* _Page text_:
#####
Pipeline of first-in-class ADCs
We are progressing a pipeline of proprietary differentiated ADCs based on our novel N-myristoyltransferase inhibitor (NMTi) payload chemistry platform to address serious unmet needs in oncology.
Based on compelling pre-clinical efficacy and safety data across multiple solid tumour associated antigens and cancer cell types we are prioritizing three proprietary, differentiated NMTi-ADCs that target the cancer associated antigens: Trop2, B7-H3 and HER 2.
Delivering NMTis as a new therapeutic payload class
Our novel ultrapotent NMTis are selectively cytotoxic in multiple cancer cell lines as well as exhibiting tumour regression in in vivo models of both haematological and solid cancers. Myricx has also developed a transcriptional signature which predicts with high confidence cancer cell sensitivity to NMTi.
Currently over 95% of ADC warheads/payloads comprise traditional chemotherapeutics such as tubulin binders, Topoisomerase 1 inhibitors or DNA intercalating/damaging agents, but they have limitations due to their broad cytotoxicity.
Unlike traditional payloads NMTis provide several advantages to ADCs, including:
- Intrinsic cancer selectivity whilst being not broadly cytotoxic.
- Unique dual targeting mechanisms due to the combination of an antigen targeting monoclonal antibody (mAb) with delivery to selective cancer cells that have a high sensitivity to NMTi.
NMTi – new biology reveals a unique mechanism of action that targets cancer cell killing
Combining our highly potent and selective small molecule inhibitors of NMT as tools with system-level analysis of hundreds of cancer cell lines, we have achieved breakthrough discoveries that identified that inhibition of NMT results in cancer cell killing via an unexpected and unique mechanism.
Proof of concept (PoC) and pre-clinical studies
Myricx’s initial PoC ADC studies focused on MYX2449, a selective and ultrapotent NMTi payload conjugated to Ttrastuzumab (HER2+ monoclonal antibody) via a clinically validated lysosomal cleavable linker.
Positive in vitro and in vivo data demonstrated MYX2449 cytotoxic potency in antigen positive cancer cell lines, anti-tumour efficacy in both high and moderate HER2 expressing cancers, with tolerability >10 times its efficacious dose in in vivo models.
MYX2449 was tested using in vivo models of HER2 positive gastric cancer (GC) and breast cancer (BC), MYX2449 delivered improved efficacy compared to the gold standard ADC trastuzumab-deruxtecan in an NCI-N87 GC model.
#####
* _Stored data entries_:
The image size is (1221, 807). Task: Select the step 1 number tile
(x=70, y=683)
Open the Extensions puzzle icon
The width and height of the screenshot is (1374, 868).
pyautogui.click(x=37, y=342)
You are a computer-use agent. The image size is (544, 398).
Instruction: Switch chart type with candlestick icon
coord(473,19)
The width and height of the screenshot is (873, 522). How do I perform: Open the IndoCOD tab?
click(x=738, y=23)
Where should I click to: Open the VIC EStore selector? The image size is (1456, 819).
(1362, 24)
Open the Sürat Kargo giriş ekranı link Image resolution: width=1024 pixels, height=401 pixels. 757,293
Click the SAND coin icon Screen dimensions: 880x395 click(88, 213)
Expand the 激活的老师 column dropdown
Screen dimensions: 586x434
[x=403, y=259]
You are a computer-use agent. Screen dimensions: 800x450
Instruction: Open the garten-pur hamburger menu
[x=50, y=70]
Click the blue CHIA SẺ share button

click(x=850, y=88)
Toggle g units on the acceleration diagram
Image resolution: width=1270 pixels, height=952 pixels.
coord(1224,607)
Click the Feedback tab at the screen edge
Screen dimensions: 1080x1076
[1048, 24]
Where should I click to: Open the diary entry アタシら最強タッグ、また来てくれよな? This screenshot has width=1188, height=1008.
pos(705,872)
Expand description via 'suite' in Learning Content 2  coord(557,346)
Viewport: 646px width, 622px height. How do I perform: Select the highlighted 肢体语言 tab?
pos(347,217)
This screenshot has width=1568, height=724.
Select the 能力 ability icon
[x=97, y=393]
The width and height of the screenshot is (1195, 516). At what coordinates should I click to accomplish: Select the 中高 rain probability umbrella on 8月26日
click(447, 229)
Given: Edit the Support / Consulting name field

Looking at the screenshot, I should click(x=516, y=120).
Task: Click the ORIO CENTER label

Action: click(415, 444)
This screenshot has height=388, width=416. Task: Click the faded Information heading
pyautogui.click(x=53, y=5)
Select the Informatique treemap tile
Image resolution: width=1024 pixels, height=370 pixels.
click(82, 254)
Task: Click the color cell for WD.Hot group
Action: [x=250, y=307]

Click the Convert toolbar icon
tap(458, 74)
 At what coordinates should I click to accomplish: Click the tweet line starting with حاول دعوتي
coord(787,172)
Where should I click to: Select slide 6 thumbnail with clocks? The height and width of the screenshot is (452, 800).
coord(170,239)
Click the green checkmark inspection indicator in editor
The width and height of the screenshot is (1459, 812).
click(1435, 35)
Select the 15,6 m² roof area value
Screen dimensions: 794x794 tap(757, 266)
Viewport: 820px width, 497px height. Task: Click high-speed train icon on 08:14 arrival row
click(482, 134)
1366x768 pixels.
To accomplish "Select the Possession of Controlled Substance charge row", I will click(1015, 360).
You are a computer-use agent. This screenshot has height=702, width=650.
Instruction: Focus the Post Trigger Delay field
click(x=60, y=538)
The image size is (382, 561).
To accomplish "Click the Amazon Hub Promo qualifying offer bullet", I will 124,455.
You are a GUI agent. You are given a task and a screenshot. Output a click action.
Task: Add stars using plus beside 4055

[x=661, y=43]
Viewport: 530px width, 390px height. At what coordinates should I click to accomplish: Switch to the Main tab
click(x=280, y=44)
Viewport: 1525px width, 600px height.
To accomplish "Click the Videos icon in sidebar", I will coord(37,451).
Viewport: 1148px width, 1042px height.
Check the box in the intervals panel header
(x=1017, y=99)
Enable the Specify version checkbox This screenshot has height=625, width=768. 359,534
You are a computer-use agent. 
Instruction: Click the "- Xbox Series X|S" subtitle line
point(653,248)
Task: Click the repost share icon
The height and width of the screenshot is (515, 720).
#####
* _Tasks for this exercise_:
#1 Decide whether each statement agrees with the text about the NMTi-ADC pipeline. Answer yes or no, and quote the words from the text that settle it. (a) More than 95% of current ADC payloads are traditional chemotherapeutics. (b) MYX2449 was attached to its antibody through a non-cleavable linker. (c) MYX2449 was tested in vivo only in breast cancer models.
#2 Pick up the text about the NMTi-ADC pipeline after its last sentence and continue it.
These rows have no connection to the text about the NMTi-ADC pipeline.

* _Written answers_:
#1
(a) Yes: "Currently over 95% of ADC warheads/payloads comprise traditional chemotherapeutics"
(b) No: "via a clinically validated lysosomal cleavable linker"
(c) No: "in vivo models of HER2 positive gastric cancer (GC) and breast cancer (BC)"

#2
Similar efficacy was obtained in a BC xenograft model.
To learn more on NMTi payloads and PoC data view our AACR 2023 poster
NMTi discovery – IMP-1088
Myricx’s collaborative team established a new series of human NMT inhibitors discovered through a novel fragment reconstruction approach that used a high-throughput screen to test small-molecule inhibitors that they had previously developed against NMT enzymes from pathogenic fungi and parasites. It was reasoned that if they could find an existing molecule with low affinity for the human NMT enzymes, they could then optimise it.
As predicted, they identified two small-molecule inhibitor fragments of NMT from Plasmodium falciparum, the protozoan parasite which causes malaria. Cooperative binding between these weak-binding fragments was shown which led to rapid inhibitor optimisation through fragment reconstruction, structure-guided fragment linking and conformational control over linker geometry. This optimisation process was monitored via x-ray crystallography, until the new inhibitor fit closely into the human NMT‘s active site. The resulting lead compound in the series – IMP-1088 – is more than 100 times as potent as the starting molecules from which it was built (Mousinier et al 2018 Nat Chem).
NMTi – small molecule drug programmes
NMT inhibitors (NMTi) have been shown to inhibit viability and growth of haematological cancers. We have developed novel highly potent and selective NMTi which are highly efficacious in multiple cell lines as well as exhibit tumour regression in in vivo models. Myricx has identified both IV and oral candidates that have completed non-GLP rat and dog repeat dose tox studies.